▶ **Consignes de l'exercice**
Recopiez la déclaration sur la francophonie en commençant à « Circonstance : Réunion » et en terminant à « à la francophonie. ». Substituez-y « députés européens » à « parlementaires européens ».

▶ **Texte fourni**
^^^^^^^^^^^^^^^^
Déclaration de Mme Margie Sudre, secrétaire d’État chargé de la francophonie, sur le plurilinguisme et la nécessité de développer l'usage du français dans les institutions européennes et sur la formation des fonctionnaires européens et l'apprentissage du français, Paris le 21 mai 1996.

Prononcé le

Intervenant(s) : 
  • Margie Sudre - secrétaire d’État chargé de la francophonie

Circonstance : Réunion de l'intergroupe francophone du Parlement européen à Paris le 21 mai 1996

Texte intégral

Madame la présidente,
Mesdames et Messieurs les députés,

1. - Je voudrais, tout d’abord, vous remercier de votre invitation. C’est un grand plaisir pour moi de rencontrer les parlementaires européens membres de l’intergroupe francophonie qui constituent un puissant soutien à la francophonie.

Comme vous le savez, la communauté des États ayant le français en partage compte aujourd’hui 49 membres dont trois, la Belgique, le Luxembourg et la France, sont également membres de l’Union européenne. Il s’agit d’une communauté vivante, qui se développe et qui, à travers la création du poste de secrétaire général décidée à Cotonou, devrait acquérir dans moins de deux ans une place reconnue dans les relations internationales.

2. - Avant de présenter les actions que mène la France en faveur de la diffusion du français en Europe et de sa place dans les institutions de l’Union, je souhaiterais vous faire part de deux convictions :

La diversité des langues constitue une richesse européenne inséparable de l’identité de notre continent. La France est attachée au respect du principe de l’égalité des langues au sein de l’Union et l’action que nous menons s’inscrit dans le cadre de la défense du pluralisme culturel et linguistique. Pluralisme linguistique et culturel qui a été affirmé dans de nombreuses organisations internationales, lors des négociations du cycle de l’Uruguay au GATT, au sommet des pays francophones de Maurice et de Cotonou, aux Nations-unies et très récemment encore à la conférence de Midrand sur la société de l’information à laquelle je représentais la France. Je note d’ailleurs avec intérêt que le principe de diversité culturelle et linguistique qu’il avait été si difficile de faire accepter à nos partenaires du G7 à la réunion de Bruxelles de février 1995 consacrée aux inforoutes a été repris par de nombreuses délégations y compris la délégation américaine.

Ma seconde conviction, c’est que c’est en Europe, au sein de l’Union, que cette démarche revêt aujourd’hui un caractère prioritaire. L’avenir du français se joue d’abord en Europe. Si notre langue ne garde pas son statut de langue de communication internationale au sein des pays européens, si elle ne conserve pas son statut de langue de travail au sein des instances de l’Union européenne comme dans celles du conseil de l’Europe, comment pourrions-nous, ailleurs, maintenir le statut international du français ?

3. - Cette conviction exige de nous deux attitudes :

D’abord la vigilance et le rappel, quand cela est nécessaire, aux règles et aux principes.

Je n’ignore pas que ces rappels à l’ordre peuvent quelquefois agacer certains de nos partenaires mais ils sont indispensables, si nous souhaitons que les citoyens se reconnaissent dans la construction européenne.
^^^^^^^^^^^^^^^^
Enregistrements issus d'une collecte de données
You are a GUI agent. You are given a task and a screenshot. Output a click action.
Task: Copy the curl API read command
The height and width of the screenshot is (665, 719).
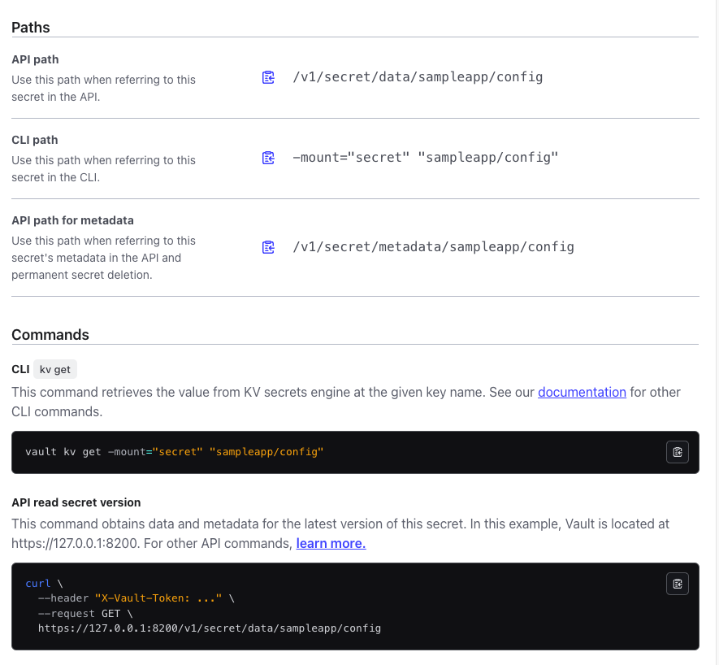click(x=677, y=583)
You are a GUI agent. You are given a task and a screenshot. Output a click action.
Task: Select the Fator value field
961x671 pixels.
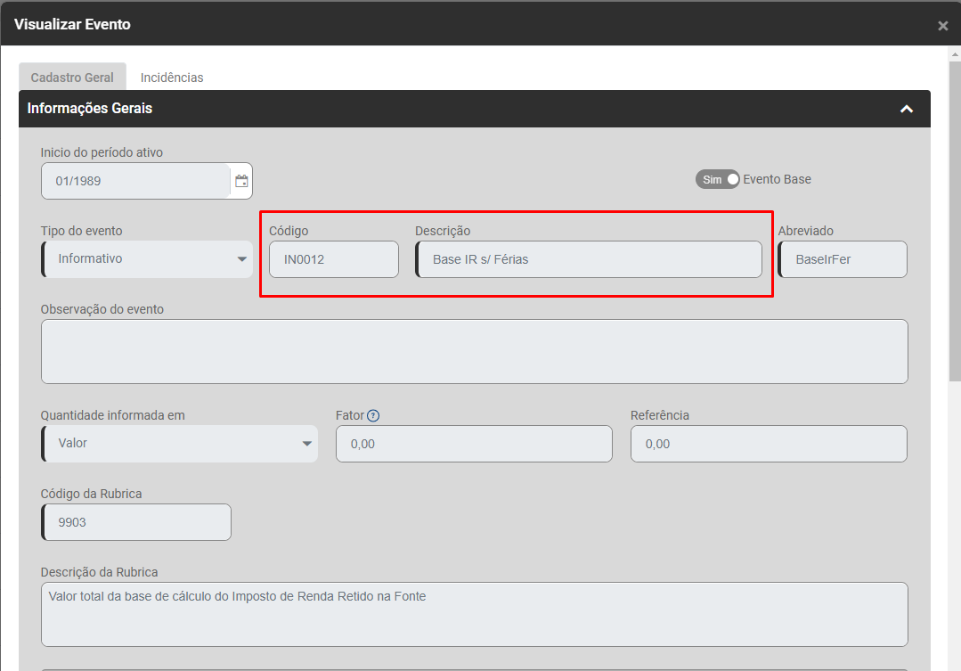point(474,444)
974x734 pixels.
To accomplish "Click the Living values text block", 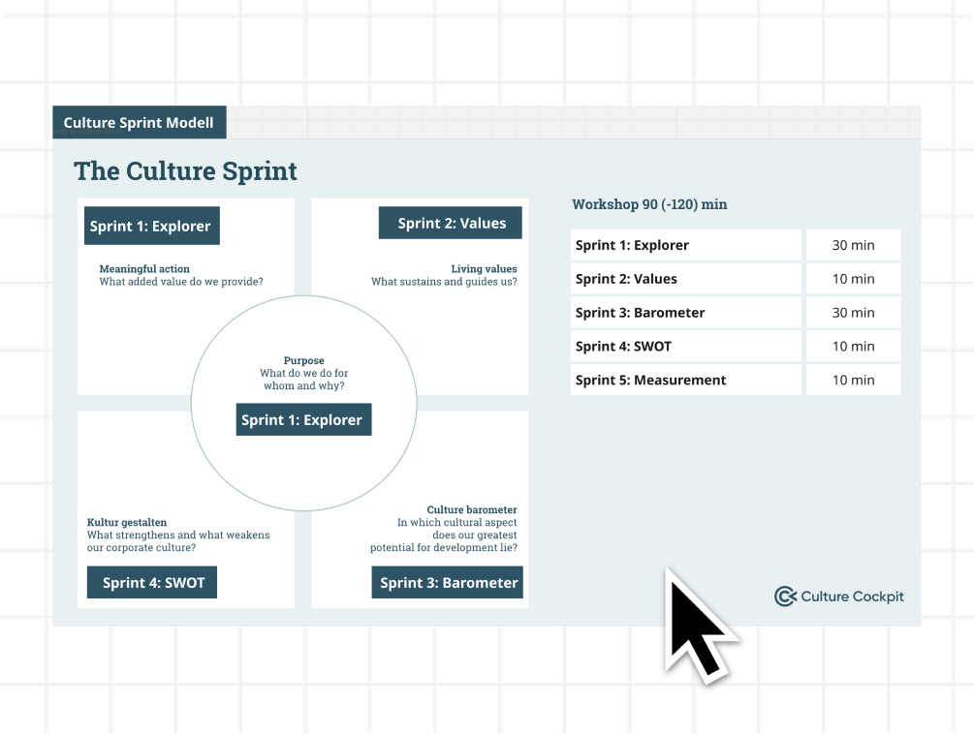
^^^^^^^^^^^^^^^^
▶ **Corrigé de l'exercice**
Circonstance : Réunion de l'intergroupe francophone du Parlement européen à Paris le 21 mai 1996

Texte intégral

Madame la présidente,
Mesdames et Messieurs les députés,

1. - Je voudrais, tout d’abord, vous remercier de votre invitation. C’est un grand plaisir pour moi de rencontrer les députés européens membres de l’intergroupe francophonie qui constituent un puissant soutien à la francophonie.